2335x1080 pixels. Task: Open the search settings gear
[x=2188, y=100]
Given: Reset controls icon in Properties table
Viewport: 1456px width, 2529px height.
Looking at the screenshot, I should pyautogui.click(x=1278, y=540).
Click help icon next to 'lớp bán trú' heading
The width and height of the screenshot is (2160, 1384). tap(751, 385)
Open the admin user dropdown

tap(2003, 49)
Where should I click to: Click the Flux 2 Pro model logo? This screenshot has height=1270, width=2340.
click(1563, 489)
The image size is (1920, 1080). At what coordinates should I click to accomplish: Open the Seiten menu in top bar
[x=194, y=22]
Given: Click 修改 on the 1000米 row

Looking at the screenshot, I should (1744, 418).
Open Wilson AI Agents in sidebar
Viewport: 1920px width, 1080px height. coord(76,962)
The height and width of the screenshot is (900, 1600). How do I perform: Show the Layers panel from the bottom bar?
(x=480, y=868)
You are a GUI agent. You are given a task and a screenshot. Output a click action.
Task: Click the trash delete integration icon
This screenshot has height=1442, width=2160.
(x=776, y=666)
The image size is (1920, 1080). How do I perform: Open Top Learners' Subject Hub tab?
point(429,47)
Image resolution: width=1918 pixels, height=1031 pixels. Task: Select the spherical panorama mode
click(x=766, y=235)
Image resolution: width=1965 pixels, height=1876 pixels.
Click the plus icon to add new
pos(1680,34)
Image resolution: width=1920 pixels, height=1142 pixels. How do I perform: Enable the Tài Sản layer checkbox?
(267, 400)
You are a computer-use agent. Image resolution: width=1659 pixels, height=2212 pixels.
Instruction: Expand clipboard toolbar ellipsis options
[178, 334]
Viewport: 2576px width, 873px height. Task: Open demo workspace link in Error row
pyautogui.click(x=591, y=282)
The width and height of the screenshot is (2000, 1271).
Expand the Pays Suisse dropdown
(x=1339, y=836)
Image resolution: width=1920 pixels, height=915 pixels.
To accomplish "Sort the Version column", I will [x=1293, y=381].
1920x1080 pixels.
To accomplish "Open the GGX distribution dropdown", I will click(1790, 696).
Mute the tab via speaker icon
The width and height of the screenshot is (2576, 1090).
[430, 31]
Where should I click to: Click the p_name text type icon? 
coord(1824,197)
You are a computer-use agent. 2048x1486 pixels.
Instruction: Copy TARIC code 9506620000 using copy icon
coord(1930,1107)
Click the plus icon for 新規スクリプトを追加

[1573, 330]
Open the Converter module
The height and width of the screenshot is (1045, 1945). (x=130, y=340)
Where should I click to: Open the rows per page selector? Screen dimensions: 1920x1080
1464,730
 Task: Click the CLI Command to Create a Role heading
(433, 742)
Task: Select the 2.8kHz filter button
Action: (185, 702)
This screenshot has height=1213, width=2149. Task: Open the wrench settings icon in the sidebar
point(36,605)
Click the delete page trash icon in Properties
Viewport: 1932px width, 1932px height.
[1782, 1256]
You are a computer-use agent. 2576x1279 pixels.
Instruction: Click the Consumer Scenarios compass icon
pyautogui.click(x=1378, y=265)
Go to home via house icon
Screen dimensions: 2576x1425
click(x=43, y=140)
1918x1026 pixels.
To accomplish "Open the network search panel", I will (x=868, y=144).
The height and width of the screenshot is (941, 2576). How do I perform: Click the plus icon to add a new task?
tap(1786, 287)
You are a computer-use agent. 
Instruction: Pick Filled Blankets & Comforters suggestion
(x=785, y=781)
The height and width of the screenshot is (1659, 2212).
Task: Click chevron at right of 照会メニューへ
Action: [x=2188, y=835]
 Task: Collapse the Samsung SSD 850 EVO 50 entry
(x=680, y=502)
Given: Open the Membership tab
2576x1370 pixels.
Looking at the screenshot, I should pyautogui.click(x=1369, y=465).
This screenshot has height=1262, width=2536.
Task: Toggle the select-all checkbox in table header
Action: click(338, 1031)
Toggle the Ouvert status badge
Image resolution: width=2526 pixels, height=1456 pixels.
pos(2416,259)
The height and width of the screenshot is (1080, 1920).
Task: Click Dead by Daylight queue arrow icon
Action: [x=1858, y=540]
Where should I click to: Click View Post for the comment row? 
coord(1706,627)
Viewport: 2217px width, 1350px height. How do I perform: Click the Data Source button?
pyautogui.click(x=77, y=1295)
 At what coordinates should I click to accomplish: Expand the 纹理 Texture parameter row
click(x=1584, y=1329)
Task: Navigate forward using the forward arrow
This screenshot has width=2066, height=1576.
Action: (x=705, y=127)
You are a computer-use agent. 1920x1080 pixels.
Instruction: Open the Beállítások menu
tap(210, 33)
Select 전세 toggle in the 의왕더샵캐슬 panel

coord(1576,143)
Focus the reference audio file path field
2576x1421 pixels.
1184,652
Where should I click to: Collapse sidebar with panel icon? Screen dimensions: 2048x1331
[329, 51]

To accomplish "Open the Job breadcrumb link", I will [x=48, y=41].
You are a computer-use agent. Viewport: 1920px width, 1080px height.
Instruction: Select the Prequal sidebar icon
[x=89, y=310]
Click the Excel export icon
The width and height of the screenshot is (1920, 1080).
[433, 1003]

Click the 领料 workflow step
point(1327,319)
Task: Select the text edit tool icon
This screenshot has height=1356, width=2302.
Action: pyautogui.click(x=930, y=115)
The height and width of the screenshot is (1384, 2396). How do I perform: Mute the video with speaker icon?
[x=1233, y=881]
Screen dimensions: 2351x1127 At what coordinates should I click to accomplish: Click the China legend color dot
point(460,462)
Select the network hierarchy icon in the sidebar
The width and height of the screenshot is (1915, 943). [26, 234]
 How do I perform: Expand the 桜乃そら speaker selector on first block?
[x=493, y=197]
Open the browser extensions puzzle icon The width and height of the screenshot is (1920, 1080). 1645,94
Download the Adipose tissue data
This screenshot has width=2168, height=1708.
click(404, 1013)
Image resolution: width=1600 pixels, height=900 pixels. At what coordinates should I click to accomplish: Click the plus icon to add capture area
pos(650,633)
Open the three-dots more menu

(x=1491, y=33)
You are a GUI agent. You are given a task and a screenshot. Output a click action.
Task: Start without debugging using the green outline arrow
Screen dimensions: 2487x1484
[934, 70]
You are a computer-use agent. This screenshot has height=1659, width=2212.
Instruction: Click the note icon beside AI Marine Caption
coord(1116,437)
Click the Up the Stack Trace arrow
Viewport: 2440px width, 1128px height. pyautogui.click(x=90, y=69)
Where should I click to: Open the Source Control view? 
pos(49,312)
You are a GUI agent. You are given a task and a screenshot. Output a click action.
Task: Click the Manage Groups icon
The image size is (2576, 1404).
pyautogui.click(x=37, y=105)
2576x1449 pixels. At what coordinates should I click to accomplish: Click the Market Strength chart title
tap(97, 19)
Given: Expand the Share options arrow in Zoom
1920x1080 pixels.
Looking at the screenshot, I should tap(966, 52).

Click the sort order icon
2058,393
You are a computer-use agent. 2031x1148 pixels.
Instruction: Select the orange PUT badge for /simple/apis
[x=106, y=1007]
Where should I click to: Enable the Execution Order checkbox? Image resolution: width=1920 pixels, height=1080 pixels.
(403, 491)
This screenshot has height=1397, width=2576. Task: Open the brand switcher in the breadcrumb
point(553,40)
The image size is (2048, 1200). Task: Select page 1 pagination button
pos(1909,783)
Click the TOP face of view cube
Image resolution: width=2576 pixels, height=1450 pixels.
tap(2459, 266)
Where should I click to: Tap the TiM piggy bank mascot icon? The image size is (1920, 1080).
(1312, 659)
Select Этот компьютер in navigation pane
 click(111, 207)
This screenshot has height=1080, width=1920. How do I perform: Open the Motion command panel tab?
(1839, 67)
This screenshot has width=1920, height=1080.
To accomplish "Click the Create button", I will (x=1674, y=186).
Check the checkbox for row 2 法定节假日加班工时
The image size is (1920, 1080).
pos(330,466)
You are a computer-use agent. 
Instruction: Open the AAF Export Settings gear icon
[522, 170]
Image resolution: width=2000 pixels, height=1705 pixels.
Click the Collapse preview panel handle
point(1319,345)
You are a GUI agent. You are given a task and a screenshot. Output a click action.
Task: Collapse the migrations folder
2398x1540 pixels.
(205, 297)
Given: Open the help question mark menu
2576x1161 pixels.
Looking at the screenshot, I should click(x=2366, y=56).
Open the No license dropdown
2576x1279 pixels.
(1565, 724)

+ + + + + + +

## What is needed
From the line with "Task: Collapse the migrations folder" to the final line of the entries above, return every line exactly as written.

## Solution to the problem
Task: Collapse the migrations folder
2398x1540 pixels.
(205, 297)
Given: Open the help question mark menu
2576x1161 pixels.
Looking at the screenshot, I should click(x=2366, y=56).
Open the No license dropdown
2576x1279 pixels.
(1565, 724)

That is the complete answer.